#### EXCERTO SELECIONADO ####

De acordo com os autores, o progressivo afastamento dos países mais e menos desenvolvidos não se deve a diferenças na qualidade e quantidade dos fatores de produção, no acesso à tecnologia, mas à evolução das suas instituições como resultado da sua interação com conjunturas críticas, desde a Peste Negra, à (des)colonização ou ao desmantelamento da União Soviética. Pequenas diferenças institucionais à partida determinam evoluções diferenciadas após essas conjunturas em instituições como o direito de propriedade, a representação popular ou a independência da justiça. Depois da Revolução Gloriosa, na Inglaterra, ou da Revolução Francesa, na França e Europa ocidental, assistiu-se à transformação das suas instituições, tornando-se mais (e mais) inclusivas. Em contrapartida, por exemplo, as instituições extrativas do colonialismo espanhol, português, britânico, francês ou holandês foram simplesmente apropriadas pelas novas elites políticas e económicas para seu benefício após a descolonização. 

À falta de algo melhor em que pensar, entretive-me a analisar a evolução do futebol português a partir de idêntica perspetiva institucional da sua história recente e, em particular, das suas conjunturas críticas. Talvez a primeira conjuntura crítica dos tempos mais recentes tenha sido a constituição da Liga Portuguesa de Futebol Profissional como organismo autónomo da Federação Portuguesa de Futebol responsável pela organização das competições profissionais, associada à criação das Sociedades Anónimas Desportivas. Pareciam existir condições para um tempo novo, com os clubes transformados em empresas cotadas em bolsa e o futebol em indústria regulada que permitisse a atração de investimento e investidores. Rapidamente o “establishment” se recompôs e tivemos Valentim Loureiro como Presidente da Liga praticamente de 1992 a 2005, com o interregno de 1994-95, com Manuel Damásio e Pinto da Costa.

A segunda conjuntura crítica surge exatamente no fim desse ciclo, com o Apito Dourado, mas as mesmas instituições extrativas e os seus representantes continuaram a resistir sem grandes mazelas, com os dirigentes a manter-se e os árbitros também. No entanto, envolvidos nesse escândalo, Valentim Loureiro desaparece e Pinto da Costa perde influência, emergindo o Benfica e Luís Filipe Vieira. A sua afirmação de que são mais importantes lugares na Liga do que contratações de bons jogadores, em resposta à contratação de Jankauskas (ex-jogador do Benfica) pelo Porto, era o prenúncio da necessidade de tudo mudar para que tudo ficasse na mesma, parafraseando Lampedusa. Da colonização passou-se à descolonização e nada mudou, com exceção da hegemonia.

#### CONJUNTO DE DADOS ####

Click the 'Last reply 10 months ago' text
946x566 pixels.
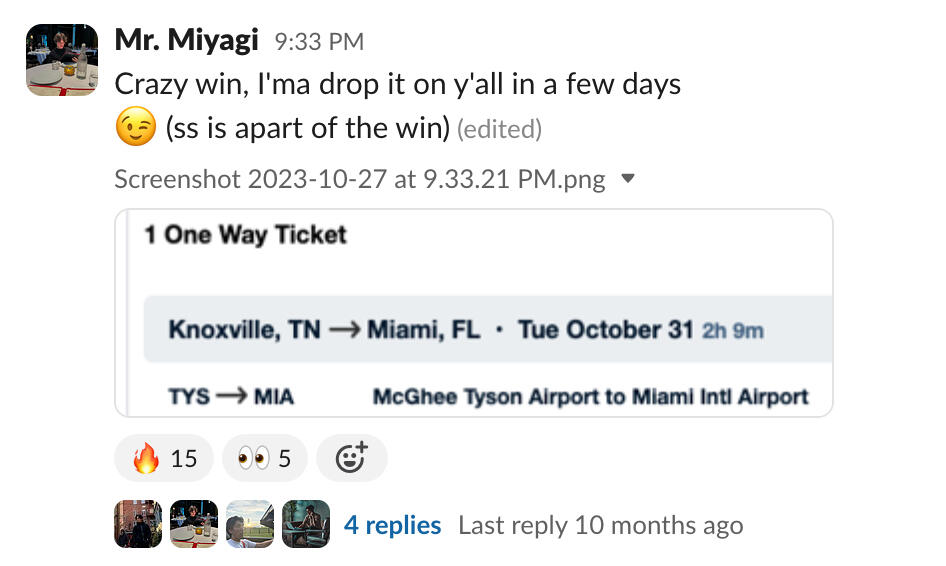[x=600, y=525]
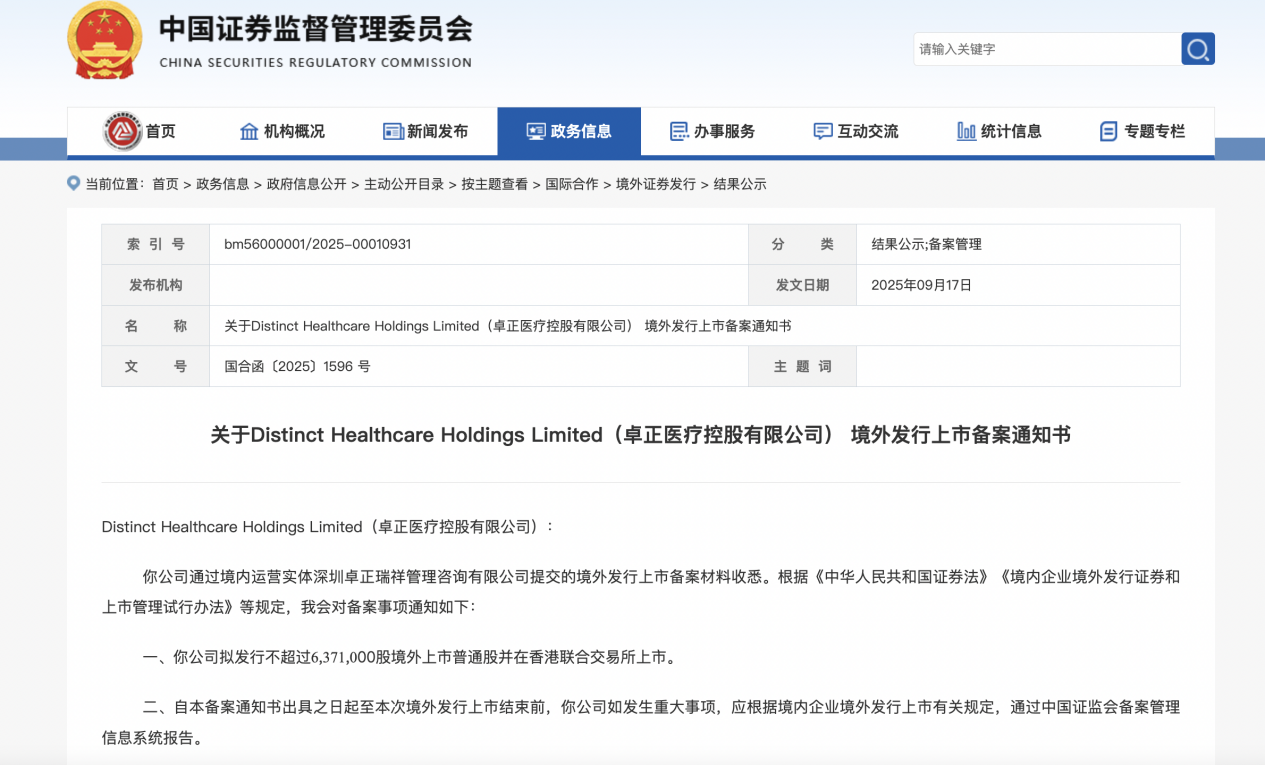1265x765 pixels.
Task: Click the CSRC national emblem logo
Action: [105, 41]
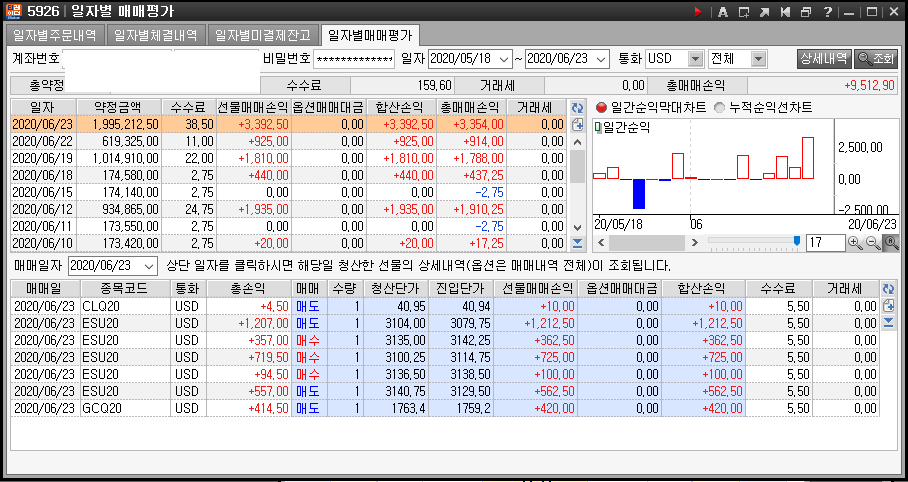Click the 조회 search button
908x482 pixels.
(x=877, y=59)
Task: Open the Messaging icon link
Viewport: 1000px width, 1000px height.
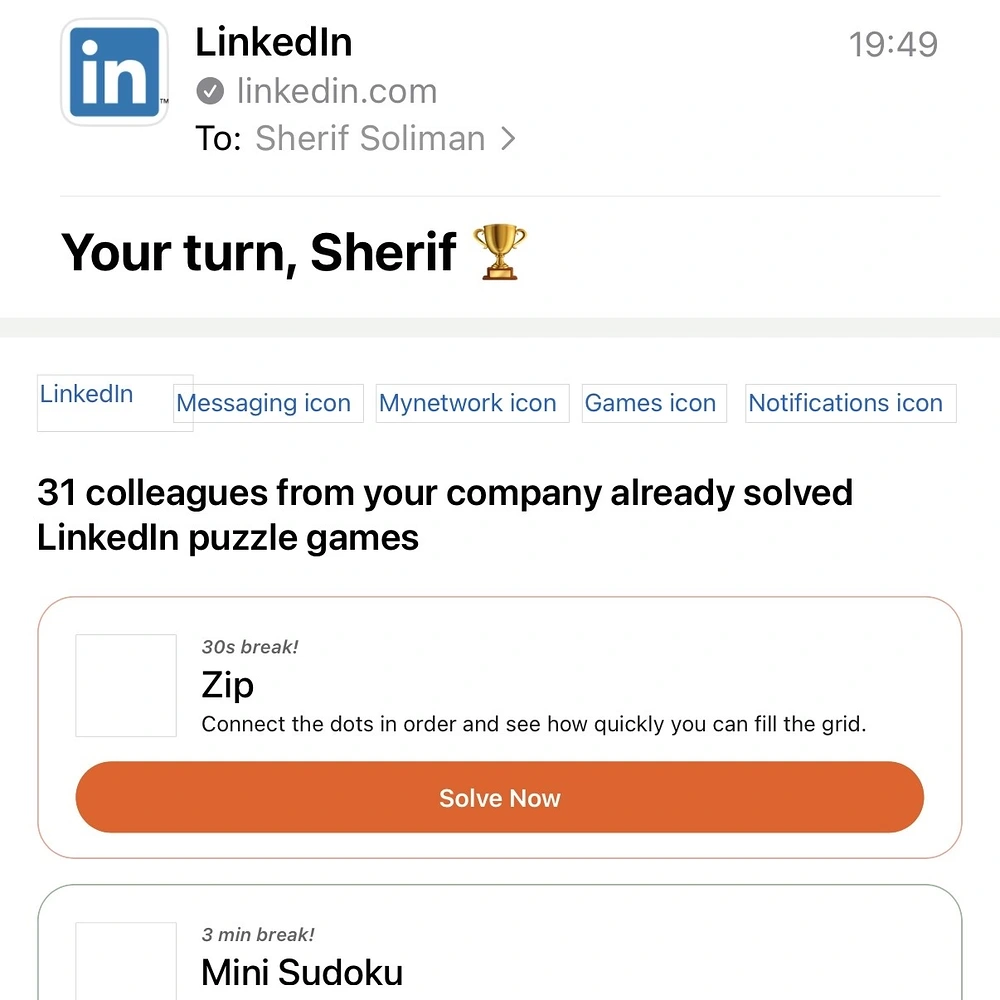Action: point(266,403)
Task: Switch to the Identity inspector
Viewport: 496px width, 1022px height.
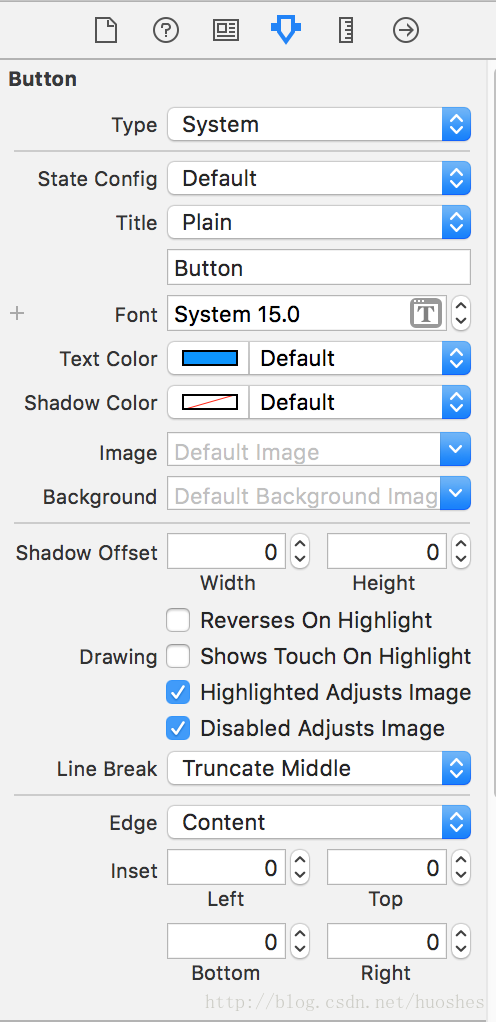Action: (x=226, y=30)
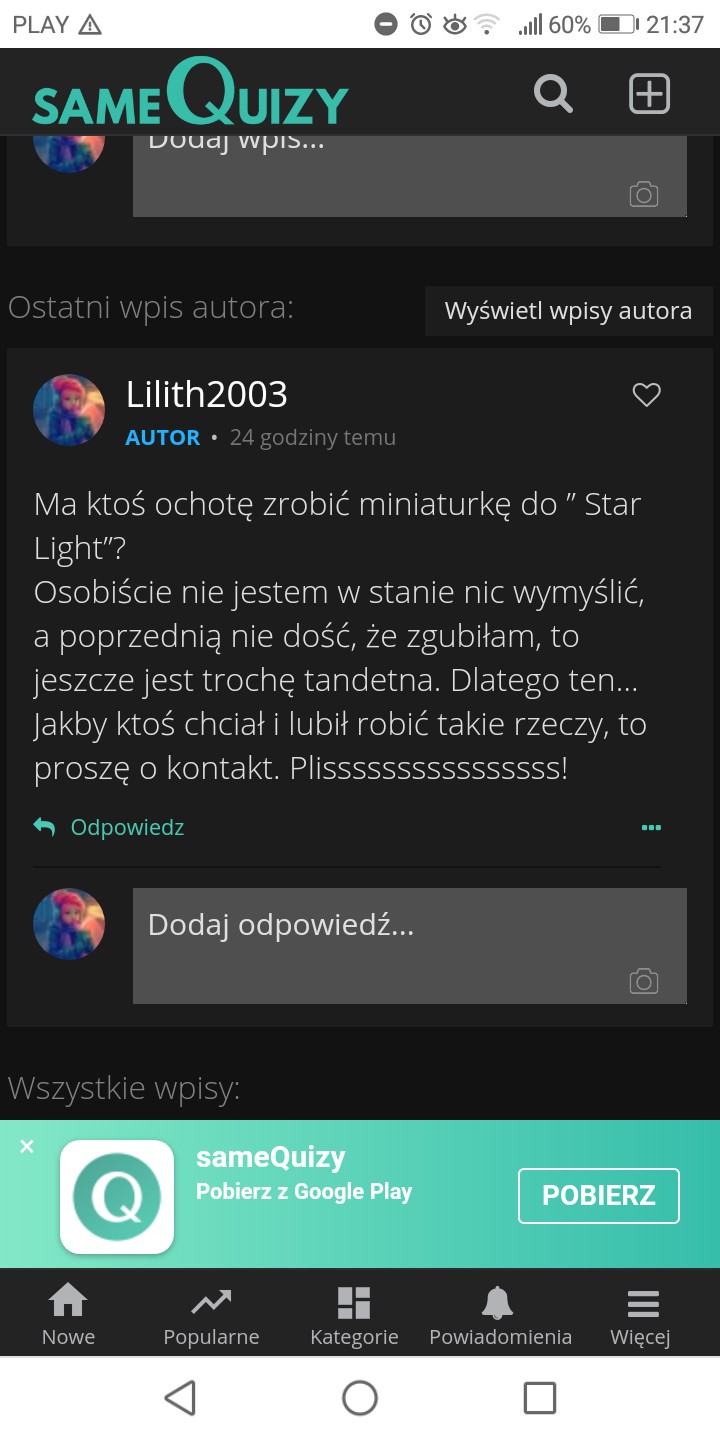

####

§ **INSTRUÇÕES DE TRABALHO**:
1. Reescreva de forma mais concisa o parágrafo do excerto sobre o futebol português que começa por «À falta de algo melhor em que pensar», conservando os factos principais.
2. Prossiga o excerto sobre a evolução institucional do futebol português a partir da última frase apresentada.

§ **RESPOSTAS ESCRITAS**:
1. A mesma perspetiva institucional é aplicada à história recente do futebol português. A primeira conjuntura crítica terá sido a criação da Liga Portuguesa de Futebol Profissional, autónoma da Federação Portuguesa de Futebol e responsável pelas competições profissionais, a par das Sociedades Anónimas Desportivas. Os clubes passaram a empresas cotadas em bolsa e o futebol, regulado como indústria, poderia atrair investimento. Parecia abrir-se um tempo novo, mas o «establishment» recompôs-se depressa. Valentim Loureiro presidiu à Liga praticamente de 1992 a 2005, com o interregno de 1994-95, ocupado por Manuel Damásio e Pinto da Costa.

2.
A terceira conjuntura crítica foi a sucessão de casos com nomes extravagantes (“mala ciao”, “e-toupeira”, “vouchers”, “emails”, etc.) envolvendo o Benfica, mas não houve pressão da opinião pública para que se mudassem as instituições. Ficou a denúncia, mas não foi aproveitada para a mobilização da opinião pública para essa mudança necessária. Nessa conjuntura crítica, Bruno de Carvalho e Pinto da Costa tiveram a oportunidade de obrigar o poder político a intervir, recusando-se pura e simplesmente a continuar a participar no campeonato. Cada um à sua maneira, mais Pinto da Costa do que Bruno de Carvalho, procuraram tirar benefícios de curto prazo mas sem a apresentação de plano radical de alteração das instituições assente na mobilização dos seus milhões de adeptos. Como sempre, no Sporting, não se consegue compreender a grandeza histórica e a dimensão do clube e muito menos transformá-las em poder de influência efetivo.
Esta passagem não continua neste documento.